Did the walk of shame past her kids. I'm younger than one of them.
Soo both my 8 year old sister and fuck buddy are named Sarah..
this can't be going anywhere good
nooope. guess which one i texted last nite to come over so i could "punish her pussy"? =\
i hit her car. ill just send her a farmville gift in the morning. then it'll be alright.
She refers to my dick as princess Sarah... oddly I'm okay with that.
My #1 goal this summer is to get drunk at olive garden
just explained the breakup in detail to my big toes. that consolation brownie was Amazing.

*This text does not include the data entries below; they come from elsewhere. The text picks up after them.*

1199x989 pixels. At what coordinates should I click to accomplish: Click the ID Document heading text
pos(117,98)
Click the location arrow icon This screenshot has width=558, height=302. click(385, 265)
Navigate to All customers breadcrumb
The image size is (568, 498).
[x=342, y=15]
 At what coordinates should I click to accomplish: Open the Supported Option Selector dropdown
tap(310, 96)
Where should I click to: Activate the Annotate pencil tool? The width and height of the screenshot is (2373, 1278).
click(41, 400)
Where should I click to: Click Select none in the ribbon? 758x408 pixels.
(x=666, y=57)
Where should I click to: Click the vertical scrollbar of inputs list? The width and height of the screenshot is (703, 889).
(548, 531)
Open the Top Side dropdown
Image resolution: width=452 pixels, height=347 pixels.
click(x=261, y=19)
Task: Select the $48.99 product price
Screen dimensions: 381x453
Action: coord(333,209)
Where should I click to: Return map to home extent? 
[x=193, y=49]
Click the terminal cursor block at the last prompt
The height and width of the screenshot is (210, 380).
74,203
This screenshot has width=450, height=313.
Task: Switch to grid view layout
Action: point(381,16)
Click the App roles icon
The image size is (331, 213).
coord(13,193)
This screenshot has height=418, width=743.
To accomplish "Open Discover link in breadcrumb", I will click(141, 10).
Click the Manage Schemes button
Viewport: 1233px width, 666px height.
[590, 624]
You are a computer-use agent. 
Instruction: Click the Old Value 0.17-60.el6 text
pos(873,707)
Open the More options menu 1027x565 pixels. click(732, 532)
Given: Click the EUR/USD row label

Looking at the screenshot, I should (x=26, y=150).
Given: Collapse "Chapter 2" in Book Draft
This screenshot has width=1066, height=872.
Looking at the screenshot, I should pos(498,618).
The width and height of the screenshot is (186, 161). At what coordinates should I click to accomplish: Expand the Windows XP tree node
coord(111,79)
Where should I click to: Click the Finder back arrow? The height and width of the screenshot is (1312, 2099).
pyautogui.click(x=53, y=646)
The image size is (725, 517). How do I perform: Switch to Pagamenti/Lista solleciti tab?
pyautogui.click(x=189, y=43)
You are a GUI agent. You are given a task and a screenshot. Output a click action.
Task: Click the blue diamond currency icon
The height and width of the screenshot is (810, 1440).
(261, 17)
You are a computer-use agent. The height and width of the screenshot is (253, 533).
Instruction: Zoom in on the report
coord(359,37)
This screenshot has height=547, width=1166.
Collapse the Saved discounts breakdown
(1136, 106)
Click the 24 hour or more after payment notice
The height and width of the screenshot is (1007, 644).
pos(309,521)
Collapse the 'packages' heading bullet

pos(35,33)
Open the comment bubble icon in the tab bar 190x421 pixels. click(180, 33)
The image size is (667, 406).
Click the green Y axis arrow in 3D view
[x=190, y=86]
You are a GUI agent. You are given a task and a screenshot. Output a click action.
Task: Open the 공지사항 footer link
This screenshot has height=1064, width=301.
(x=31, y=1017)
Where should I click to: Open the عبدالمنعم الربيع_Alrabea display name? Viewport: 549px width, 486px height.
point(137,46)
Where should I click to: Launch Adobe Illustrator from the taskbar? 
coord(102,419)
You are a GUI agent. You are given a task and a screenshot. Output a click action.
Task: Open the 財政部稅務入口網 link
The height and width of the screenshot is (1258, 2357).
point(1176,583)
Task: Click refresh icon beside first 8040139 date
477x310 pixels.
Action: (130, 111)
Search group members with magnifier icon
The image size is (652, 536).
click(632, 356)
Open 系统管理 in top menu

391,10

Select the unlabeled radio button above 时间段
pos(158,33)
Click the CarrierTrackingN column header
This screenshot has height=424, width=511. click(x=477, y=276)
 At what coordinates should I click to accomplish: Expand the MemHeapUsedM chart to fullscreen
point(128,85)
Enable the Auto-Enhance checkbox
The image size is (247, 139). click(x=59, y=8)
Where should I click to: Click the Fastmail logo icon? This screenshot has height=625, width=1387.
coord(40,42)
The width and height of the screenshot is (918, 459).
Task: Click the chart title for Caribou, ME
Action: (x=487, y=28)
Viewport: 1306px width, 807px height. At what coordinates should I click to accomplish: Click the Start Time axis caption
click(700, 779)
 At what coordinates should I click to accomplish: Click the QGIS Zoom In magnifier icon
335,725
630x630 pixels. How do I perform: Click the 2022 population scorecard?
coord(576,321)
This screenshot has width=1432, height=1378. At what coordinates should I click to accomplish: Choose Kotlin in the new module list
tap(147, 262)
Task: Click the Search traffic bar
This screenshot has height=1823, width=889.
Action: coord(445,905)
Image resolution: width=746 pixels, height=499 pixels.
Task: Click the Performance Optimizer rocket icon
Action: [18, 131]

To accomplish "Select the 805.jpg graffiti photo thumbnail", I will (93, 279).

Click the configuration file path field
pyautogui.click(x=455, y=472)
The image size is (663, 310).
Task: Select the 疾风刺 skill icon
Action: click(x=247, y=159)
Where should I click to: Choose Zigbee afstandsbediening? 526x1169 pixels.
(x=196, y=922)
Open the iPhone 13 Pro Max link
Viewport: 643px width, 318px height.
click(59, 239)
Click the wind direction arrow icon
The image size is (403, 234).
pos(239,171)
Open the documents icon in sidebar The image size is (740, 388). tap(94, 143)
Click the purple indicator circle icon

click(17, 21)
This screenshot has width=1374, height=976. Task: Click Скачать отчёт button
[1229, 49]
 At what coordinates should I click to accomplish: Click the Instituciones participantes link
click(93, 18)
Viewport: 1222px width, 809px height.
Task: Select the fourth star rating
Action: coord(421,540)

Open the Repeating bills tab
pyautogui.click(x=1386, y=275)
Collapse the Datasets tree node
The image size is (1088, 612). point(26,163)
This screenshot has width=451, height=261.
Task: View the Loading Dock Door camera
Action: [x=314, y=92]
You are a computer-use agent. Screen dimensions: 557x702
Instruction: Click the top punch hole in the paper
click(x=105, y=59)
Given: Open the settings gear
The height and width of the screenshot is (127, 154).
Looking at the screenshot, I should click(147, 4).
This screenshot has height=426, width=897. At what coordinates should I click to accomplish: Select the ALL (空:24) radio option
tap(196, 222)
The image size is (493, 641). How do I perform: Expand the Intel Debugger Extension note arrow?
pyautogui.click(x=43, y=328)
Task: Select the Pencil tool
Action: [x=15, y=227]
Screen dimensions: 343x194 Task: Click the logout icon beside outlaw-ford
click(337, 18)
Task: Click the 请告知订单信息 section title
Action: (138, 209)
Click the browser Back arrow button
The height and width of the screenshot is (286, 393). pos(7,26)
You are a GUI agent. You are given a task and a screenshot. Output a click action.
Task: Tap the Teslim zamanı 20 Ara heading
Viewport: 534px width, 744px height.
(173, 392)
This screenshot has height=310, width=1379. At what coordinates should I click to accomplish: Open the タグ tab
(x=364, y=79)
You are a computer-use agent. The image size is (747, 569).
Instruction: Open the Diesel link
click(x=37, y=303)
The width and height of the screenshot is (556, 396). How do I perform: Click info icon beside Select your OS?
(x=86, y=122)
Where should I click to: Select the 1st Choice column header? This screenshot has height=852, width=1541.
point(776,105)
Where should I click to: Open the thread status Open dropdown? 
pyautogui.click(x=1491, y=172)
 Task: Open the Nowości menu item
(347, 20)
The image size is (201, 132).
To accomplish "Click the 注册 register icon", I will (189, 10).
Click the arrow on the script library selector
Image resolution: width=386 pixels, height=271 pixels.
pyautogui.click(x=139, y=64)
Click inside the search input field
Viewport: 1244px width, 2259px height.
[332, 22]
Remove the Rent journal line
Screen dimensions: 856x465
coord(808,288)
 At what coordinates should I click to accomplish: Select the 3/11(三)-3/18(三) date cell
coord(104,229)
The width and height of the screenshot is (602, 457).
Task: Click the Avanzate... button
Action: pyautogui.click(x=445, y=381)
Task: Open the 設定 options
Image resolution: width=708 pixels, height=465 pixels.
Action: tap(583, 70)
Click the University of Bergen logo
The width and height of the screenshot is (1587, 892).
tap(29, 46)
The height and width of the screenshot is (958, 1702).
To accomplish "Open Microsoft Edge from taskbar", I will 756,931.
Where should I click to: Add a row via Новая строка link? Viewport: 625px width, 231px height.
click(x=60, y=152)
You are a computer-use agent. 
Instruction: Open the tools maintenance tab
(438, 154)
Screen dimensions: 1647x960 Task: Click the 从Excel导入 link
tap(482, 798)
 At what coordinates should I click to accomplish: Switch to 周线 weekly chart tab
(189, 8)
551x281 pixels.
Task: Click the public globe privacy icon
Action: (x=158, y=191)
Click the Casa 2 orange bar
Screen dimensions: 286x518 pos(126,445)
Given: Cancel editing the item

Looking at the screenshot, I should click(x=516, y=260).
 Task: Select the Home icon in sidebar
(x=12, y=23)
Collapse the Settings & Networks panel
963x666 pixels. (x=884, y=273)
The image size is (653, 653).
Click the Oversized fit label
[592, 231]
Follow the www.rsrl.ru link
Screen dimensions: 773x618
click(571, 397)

And when he pulled me off the bathroom floor, he just looked at the cat litter stuck to my chin and said "oh sweetie" and shook his head. I think my dad's officially given up hope.
Hypothetically, if a stripper with braces bites you on the cleavage and it leaves an open wound, do you need a tetanus shot?
Just sharpening my eyeliner with a butterfly knife. You know. Typical weekday morning.
How can I politely yet provocatively ask you for a cock shot?
He's the first man I've met that knows more about Harry Potter than I do. He shops at Goodwill and has a Game of Thrones cookbook in his apartment. This is my soulmate.
Some girl is sitting topless in the kitchen and having a Skype video chat with some guy. I already like it here.
don't take offense to this but at the strip club tonight I legit believed one girl was you. almost hopped on stage and freaked out at you. you're a beauty.
I just ran into my psychology professor at Planned Parenthood she asked why I was there and I asked why she was there and it turns out we both had a scare.#bonding because of abortion.